(EXERCISE REQUIREMENTS)
Each line from the one containing "Click the Add to Cart button" through the last line of the data below is to be written out verbatim, and nothing more.
RECORDS FOR THE TASK: Begin
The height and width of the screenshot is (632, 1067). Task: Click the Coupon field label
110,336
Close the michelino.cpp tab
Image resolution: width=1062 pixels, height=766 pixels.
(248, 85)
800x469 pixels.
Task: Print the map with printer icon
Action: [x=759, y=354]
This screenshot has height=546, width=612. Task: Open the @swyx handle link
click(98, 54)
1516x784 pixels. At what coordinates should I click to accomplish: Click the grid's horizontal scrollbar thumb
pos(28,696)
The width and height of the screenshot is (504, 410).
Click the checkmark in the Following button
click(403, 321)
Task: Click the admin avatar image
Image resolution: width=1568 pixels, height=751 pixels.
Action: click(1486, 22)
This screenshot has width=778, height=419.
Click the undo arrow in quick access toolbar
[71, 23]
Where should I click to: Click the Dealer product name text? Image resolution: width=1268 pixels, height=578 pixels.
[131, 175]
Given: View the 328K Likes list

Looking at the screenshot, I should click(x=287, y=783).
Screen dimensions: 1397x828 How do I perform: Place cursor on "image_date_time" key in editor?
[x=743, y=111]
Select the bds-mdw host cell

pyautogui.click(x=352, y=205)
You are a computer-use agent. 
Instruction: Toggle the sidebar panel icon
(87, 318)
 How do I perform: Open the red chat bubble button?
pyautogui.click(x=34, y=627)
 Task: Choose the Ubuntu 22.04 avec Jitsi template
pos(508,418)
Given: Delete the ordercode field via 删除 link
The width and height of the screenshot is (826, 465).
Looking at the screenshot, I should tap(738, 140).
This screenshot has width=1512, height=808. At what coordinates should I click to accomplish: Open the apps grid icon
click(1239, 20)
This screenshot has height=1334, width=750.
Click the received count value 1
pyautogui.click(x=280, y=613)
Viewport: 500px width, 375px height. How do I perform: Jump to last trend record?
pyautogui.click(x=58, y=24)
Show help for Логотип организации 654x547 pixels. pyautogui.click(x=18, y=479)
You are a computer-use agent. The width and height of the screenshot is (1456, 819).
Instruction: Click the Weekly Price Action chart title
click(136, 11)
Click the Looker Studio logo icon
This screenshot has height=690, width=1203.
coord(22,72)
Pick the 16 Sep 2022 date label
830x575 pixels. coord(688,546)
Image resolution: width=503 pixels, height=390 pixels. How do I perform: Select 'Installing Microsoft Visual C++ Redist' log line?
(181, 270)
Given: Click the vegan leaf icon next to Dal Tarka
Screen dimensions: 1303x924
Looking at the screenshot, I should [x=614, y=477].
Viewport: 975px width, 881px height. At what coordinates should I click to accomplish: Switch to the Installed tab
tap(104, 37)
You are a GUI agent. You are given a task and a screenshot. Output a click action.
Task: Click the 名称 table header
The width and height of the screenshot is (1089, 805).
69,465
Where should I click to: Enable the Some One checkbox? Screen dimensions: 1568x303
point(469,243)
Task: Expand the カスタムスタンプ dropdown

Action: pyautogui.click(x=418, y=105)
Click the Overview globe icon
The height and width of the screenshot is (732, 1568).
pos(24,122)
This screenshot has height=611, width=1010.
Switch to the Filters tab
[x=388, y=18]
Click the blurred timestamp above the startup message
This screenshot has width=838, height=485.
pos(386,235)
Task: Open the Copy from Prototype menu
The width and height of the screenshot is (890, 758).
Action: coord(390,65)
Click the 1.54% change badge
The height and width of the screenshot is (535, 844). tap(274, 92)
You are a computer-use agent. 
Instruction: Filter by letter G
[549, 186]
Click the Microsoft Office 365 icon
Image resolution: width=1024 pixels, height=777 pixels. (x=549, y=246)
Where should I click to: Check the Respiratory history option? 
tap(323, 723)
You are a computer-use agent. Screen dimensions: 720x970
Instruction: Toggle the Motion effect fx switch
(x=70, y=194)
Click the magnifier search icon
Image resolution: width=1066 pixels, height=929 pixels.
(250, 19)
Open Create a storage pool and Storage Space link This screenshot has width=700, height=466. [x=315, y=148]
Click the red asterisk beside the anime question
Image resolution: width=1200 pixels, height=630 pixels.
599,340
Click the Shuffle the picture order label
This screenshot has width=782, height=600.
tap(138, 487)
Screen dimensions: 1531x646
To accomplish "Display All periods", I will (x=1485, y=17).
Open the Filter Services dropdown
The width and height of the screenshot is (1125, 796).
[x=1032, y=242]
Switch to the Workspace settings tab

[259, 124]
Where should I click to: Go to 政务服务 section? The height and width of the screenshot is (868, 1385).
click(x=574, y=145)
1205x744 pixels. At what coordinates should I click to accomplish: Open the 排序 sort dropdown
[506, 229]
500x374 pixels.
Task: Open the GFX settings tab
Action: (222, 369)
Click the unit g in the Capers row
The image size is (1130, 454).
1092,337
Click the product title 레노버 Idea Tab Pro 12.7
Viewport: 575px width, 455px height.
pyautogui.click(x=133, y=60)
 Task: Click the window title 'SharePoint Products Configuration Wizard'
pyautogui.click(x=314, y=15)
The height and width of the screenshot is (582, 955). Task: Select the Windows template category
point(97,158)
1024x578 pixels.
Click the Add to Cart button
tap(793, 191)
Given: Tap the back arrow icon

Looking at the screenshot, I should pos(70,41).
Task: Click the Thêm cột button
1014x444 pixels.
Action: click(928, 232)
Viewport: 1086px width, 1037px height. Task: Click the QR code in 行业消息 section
RECORDS FOR THE TASK: End
(EXPECTED ANSWER)
Click the Add to Cart button
tap(793, 191)
Given: Tap the back arrow icon

Looking at the screenshot, I should pos(70,41).
Task: Click the Thêm cột button
1014x444 pixels.
Action: click(928, 232)
Viewport: 1086px width, 1037px height. Task: Click the QR code in 行业消息 section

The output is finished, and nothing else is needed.